猫は本能的に砂のある場所で排泄する習性があるため、多くの子猫はお迎え前から猫トイレを使用できるようになっています。
ただし、新しいお家では環境やトイレ、猫砂などが変わるため、一時的に失敗することもあります。
猫のトイレは「しつける」というより、子猫が安心して排泄できる環境を整えてあげることが大切です。
お迎え直後は分かりやすい場所へ
新しいお家へ到着したばかりの子猫は、まだ家の中の配置が分かりません。
最初から広い家の中を自由にさせると、トイレの場所が分からなかったり、間に合わなかったりすることがあります。

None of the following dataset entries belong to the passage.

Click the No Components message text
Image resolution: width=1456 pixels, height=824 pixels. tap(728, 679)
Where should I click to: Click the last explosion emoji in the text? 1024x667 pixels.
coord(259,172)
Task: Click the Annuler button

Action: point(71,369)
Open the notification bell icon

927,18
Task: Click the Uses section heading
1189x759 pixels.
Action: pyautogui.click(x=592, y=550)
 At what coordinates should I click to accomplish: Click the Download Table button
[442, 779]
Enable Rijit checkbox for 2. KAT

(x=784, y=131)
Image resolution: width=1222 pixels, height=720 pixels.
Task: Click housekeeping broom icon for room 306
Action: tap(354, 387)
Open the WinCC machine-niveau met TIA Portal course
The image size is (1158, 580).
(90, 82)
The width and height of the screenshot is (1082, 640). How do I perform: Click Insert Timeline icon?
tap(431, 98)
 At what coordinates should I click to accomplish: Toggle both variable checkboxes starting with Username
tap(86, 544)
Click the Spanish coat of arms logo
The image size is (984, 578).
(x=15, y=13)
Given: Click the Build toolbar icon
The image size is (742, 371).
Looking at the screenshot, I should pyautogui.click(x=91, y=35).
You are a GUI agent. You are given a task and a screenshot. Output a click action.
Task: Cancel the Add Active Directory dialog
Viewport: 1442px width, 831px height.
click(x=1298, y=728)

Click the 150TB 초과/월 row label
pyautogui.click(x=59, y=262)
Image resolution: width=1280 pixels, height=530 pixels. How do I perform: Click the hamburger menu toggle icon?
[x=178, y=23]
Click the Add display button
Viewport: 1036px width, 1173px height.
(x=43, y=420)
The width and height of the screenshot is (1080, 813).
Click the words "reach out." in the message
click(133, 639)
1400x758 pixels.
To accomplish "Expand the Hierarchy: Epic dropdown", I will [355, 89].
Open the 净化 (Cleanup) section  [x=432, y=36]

お迎え直後はケージや一部屋など、比較的小さなスペースから生活を始め、その中にトイレを設置することをおすすめします。
猫砂はできるだけ慣れているものを
猫は砂の感触やにおいに好みがある場合があります。
お迎え直後は、できるだけ当猫舎で使用していたものと同じ、または近いタイプの猫砂を使用するとトイレを認識しやすくなります。
別の猫砂へ変更したい場合は、今までの猫砂に少しずつ混ぜながら切り替える方法がおすすめです。
お迎え直後にトイレ本体と猫砂を一度に大きく変えない方が、子猫は新しい環境へ慣れやすくなります。
トイレは静かで落ち着ける場所へ
人が頻繁に通る場所や、大きな音がする場所では落ち着いて排泄できない子もいます。
一方で、あまりにも遠い場所に置くと、子猫が間に合わないことがあります。
子猫が生活している場所からアクセスしやすく、静かで落ち着ける位置へ設置してください。
失敗しても叱らない
トイレ以外の場所で排泄してしまっても、大きな声で叱ったり、無理にトイレへ押し込んだりしないでください。
子猫が「排泄すると怒られる」と覚えてしまうと、飼い主さんの見えない場所で排泄するようになることがあります。
失敗した場所はきれいに掃除し、においが残らないようにしましょう。
トイレはいつも清潔に
猫はきれい好きな動物です。
排泄物がたくさん残っていたり、強いにおいがしたりすると、トイレを使いたがらなくなる子もいます。
排泄物はこまめに取り除き、猫砂も適切な量を保つようにしましょう。
多頭飼いの場合
複数の猫を飼っている場合、猫同士の関係によっては同じトイレを使いたがらないことがあります。
必要に応じて複数のトイレを用意し、それぞれが落ち着いて排泄できる環境を整えてください。
突然トイレを失敗するようになった場合は、環境だけでなく体調不良が隠れている可能性もあります。
急にトイレを使わなくなった場合
今まで問題なく使用していた子が突然トイレを使わなくなった場合は、猫砂やトイレの位置だけが原因とは限りません。
排尿回数が極端に少ない、何度もトイレへ行く、排尿時に鳴く、血尿があるなどの場合は、早めに動物病院へ相談してください。
まとめ
子猫のトイレは、厳しく教える必要はありません。
使いやすい場所、慣れた猫砂、清潔な環境を用意し、失敗しても叱らずに見守ってあげることが大切です。